A Phosphorofluoridate-Based Multifunctional Electrolyte Additive Enables Long Cycling of High-Energy Lithium-Ion Batteries.

Abstract

Ni-rich layered oxides are regarded as key components for realizing post Li-ion batteries (LIBs). However, high-valence Ni, which acts as an oxidant in deeply delithiated states, aggravates the oxidation of the electrolyte at the cathode, causing cell impedance to increase. Additionally, the leaching of transition metal (TM) ions from Ni-rich cathodes by acidic compounds such as Brønsted-acidic HF produced through LiPF6 hydrolysis aggravates the structural instability of the cathode and renders the electrode-electrolyte interface unstable. Herein, we present a multifunctional electrolyte additive, bis(trimethylsilyl) phosphorofluoridate (BTSPFA), to attain enhanced interfacial stability of graphite anodes and Ni-rich cathodes in Li-ion cells. BTSPFA eliminates the corrosive HF molecules by cleaving silyl ether bonds and enables the formation of a polar P-O- and P-F-enriched cathode electrolyte interface (CEI) on the Ni-rich cathode. It also promotes the creation of a solid electrolyte interphase composed of inorganic-rich species, which suppresses the reduction of the electrolyte during battery operation.
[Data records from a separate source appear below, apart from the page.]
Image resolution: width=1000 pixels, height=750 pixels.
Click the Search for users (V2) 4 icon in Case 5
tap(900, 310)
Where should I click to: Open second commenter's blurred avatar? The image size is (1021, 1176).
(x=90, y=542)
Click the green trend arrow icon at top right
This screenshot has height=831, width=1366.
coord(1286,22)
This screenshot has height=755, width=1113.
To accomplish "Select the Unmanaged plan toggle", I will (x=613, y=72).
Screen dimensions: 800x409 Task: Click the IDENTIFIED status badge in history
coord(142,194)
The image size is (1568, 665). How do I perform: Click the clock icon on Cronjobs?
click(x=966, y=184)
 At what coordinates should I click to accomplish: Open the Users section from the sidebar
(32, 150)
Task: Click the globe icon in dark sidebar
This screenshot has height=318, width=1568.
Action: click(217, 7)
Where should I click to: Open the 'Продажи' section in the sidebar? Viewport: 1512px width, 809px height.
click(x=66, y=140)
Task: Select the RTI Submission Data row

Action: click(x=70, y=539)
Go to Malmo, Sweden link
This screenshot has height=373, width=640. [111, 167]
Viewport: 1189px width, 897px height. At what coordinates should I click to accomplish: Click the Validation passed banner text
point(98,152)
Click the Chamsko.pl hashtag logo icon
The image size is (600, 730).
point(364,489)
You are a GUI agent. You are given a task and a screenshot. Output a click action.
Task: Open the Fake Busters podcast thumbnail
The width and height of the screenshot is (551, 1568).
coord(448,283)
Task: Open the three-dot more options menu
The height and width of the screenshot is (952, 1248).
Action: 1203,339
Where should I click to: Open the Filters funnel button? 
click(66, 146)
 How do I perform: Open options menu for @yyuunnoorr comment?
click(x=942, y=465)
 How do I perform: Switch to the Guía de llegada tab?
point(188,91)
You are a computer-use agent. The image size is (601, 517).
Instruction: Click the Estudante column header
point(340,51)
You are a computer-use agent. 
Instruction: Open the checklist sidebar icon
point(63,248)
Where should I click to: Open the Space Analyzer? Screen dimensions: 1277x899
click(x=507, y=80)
The synergistic effect of the HF scavenging ability of BTSPFA and the stable BTSPFA-promoted CEI effectively suppresses the TM leaching from the Ni-rich cathode while also preventing unwanted TM deposition on the anode. LiNi0.8Co0.1Mn0.1O2/graphite full cells with 1 wt % BTSPFA exhibited an enhanced discharge capacity retention of 79.8% after 500 cycles at 1C and 45 °C. These unique features of BTSPFA are useful for resolving the interfacial deterioration issue of high-capacity Ni-rich cathodes paired with graphite anodes.